▸ **Assigned task**: Report only the number of lines in the entries below that hold the word "computer".

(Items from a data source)
--------

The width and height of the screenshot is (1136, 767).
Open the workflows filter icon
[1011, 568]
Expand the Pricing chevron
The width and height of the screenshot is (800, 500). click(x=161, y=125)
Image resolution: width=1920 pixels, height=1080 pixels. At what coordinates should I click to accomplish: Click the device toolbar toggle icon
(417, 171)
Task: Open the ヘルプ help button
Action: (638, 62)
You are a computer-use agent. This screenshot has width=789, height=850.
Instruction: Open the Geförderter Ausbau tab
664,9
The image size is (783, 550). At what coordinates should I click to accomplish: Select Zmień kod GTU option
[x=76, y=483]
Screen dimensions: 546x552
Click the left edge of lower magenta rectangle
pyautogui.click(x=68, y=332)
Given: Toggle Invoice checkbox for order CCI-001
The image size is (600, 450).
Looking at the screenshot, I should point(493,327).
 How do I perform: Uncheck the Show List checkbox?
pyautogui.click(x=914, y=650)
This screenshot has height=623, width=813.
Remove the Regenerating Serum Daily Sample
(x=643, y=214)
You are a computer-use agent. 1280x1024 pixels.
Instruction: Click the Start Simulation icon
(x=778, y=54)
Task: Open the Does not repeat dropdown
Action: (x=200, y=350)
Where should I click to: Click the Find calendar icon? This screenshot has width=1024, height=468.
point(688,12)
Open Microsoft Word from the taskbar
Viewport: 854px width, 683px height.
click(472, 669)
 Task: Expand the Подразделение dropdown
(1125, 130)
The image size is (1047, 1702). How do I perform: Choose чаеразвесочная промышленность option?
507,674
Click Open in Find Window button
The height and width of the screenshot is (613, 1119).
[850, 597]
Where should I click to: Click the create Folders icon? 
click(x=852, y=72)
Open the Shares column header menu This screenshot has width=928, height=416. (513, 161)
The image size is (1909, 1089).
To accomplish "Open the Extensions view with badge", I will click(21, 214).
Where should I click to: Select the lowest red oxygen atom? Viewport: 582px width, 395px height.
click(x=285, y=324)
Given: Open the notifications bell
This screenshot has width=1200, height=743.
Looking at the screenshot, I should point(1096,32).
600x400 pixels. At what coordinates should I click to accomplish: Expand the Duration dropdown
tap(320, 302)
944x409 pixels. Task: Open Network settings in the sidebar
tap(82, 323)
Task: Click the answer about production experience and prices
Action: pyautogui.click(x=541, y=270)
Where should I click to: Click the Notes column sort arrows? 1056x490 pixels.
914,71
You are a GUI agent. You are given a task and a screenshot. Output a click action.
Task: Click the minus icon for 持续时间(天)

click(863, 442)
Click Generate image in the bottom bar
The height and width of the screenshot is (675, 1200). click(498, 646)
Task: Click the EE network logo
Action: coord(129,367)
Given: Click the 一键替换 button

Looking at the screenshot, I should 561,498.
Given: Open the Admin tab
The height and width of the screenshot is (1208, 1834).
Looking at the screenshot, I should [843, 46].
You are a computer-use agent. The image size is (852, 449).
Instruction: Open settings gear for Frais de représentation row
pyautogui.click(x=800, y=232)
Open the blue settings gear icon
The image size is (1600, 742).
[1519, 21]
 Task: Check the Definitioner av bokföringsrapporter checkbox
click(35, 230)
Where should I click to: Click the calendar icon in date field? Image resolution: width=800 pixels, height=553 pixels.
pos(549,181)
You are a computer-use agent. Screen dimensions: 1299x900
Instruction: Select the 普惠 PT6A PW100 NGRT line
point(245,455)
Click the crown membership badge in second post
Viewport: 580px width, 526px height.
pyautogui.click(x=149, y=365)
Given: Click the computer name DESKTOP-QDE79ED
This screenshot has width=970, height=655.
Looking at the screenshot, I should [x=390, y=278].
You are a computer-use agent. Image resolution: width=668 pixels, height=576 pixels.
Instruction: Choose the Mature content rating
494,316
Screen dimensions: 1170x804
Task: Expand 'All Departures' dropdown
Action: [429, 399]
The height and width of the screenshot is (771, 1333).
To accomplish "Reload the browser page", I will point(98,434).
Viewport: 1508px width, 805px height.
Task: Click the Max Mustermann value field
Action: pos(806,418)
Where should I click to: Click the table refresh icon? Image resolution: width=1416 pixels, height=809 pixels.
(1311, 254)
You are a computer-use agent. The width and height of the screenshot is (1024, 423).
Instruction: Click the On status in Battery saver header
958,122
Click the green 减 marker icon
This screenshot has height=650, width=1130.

--------

▸ **Result for this task**: 7